There's no way to tell who is 'right' or 'wrong' in this sort of situation, it is a matter of perspective. It may be that your friends are self-centered, or it may be that you too often try to share things which are inane.
I am tired of self absorbed people. I need a better group of friends.
It seems like most people I know never ask about me. They never really show any interest in what I think, what I have been doing, what I want to talk about, discuss interesting topics I find fascinating. Is anyone interested in me?
Wait... now before I come off as sounding to self absorbed myself, I want to tell you I think a good friend shares an interest in talking about topics about them and the other person. I am interested in the other person if they are interested in me. But most people I know do not know conversation is a two way street.
How about your friends, are they as interested in your issues as you are theirs?
It sounds like we may have the same friends! I have a close friend that literally *only* calls to share some drama unfolding in her life and then has to go. Never, how are YOU, how is YOUR family, it has gotten to the point where I just don't pick up her calls because she drains me emotionally. I need new friends as well, maybe a few that can actually have an adult conversation about a variety of subjects
It truly is - I don't have many close friends, just acquaintances.

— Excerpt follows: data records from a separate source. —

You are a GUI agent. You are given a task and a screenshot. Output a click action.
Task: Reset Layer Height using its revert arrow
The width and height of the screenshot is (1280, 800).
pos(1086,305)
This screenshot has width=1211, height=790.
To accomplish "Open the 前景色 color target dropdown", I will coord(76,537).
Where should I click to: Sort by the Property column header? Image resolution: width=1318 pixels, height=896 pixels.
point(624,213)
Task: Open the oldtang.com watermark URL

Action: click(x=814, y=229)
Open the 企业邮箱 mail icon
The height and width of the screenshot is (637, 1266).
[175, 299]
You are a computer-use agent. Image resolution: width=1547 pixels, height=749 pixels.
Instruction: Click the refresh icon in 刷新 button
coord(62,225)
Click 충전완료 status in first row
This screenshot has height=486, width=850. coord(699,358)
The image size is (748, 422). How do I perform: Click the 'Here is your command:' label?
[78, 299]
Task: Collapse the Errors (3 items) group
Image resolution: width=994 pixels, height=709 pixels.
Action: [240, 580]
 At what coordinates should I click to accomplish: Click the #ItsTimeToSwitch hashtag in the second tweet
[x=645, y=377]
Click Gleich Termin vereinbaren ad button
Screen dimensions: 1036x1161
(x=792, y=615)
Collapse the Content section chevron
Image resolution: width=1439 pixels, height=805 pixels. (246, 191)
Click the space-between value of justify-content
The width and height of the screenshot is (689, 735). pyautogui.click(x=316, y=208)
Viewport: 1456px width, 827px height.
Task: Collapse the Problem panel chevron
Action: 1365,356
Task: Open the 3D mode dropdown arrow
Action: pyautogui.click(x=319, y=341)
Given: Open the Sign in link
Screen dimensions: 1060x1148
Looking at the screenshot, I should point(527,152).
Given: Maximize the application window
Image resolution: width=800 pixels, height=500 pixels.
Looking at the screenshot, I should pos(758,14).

You learn to get busy with life and a few interests so that you don't rely on people for your happiness. You meet other people through your interests. Sounds corny, but it's true!
I have really good friends. I aske them about what's going on in their lives, and they ask me about what's happening in mine. It's a two way street. I do know people who only want to talk about themselves, hence, they are not friends but rather acquaintances.
That is because too many are self absorbed within their own being. I have a friend like that, drives me nuts yes it does. I will get to me after i find out what is happening in their lives good or bad. Most of my friends, are like this, but i too are the say way with them.This one girlfriend is self absorbed, to the point, that she wouldn't know i am even in the same room with her, or any on else.Yes i am getting tired of it. Most of my other friends, it is a mututal thing, to want to know what is going on with each other me and them. Usually it is a 2 way highway. But it is my fault with the one, for letting it continue.
What you need is a 'listener'. Believe it or not some people would rather focus on something other than themselves. I was like that most of my life and it was hard when I needed someone to listen to me, I was so uncomfortable talking about myself, but my friends came through and made it easy.
OP- we must have the same friends. We moved last spring and since then I have become more and more pissed off at many of my "friends" who make no effort to call or reach out to me. Lets not go down the path of family either. Anyway - now Im so mad im pretty much reevaluating some of those relationships. For months (until about December) I kept those "friendships" alive but now im done. Screw it - time for new friends, or less friends.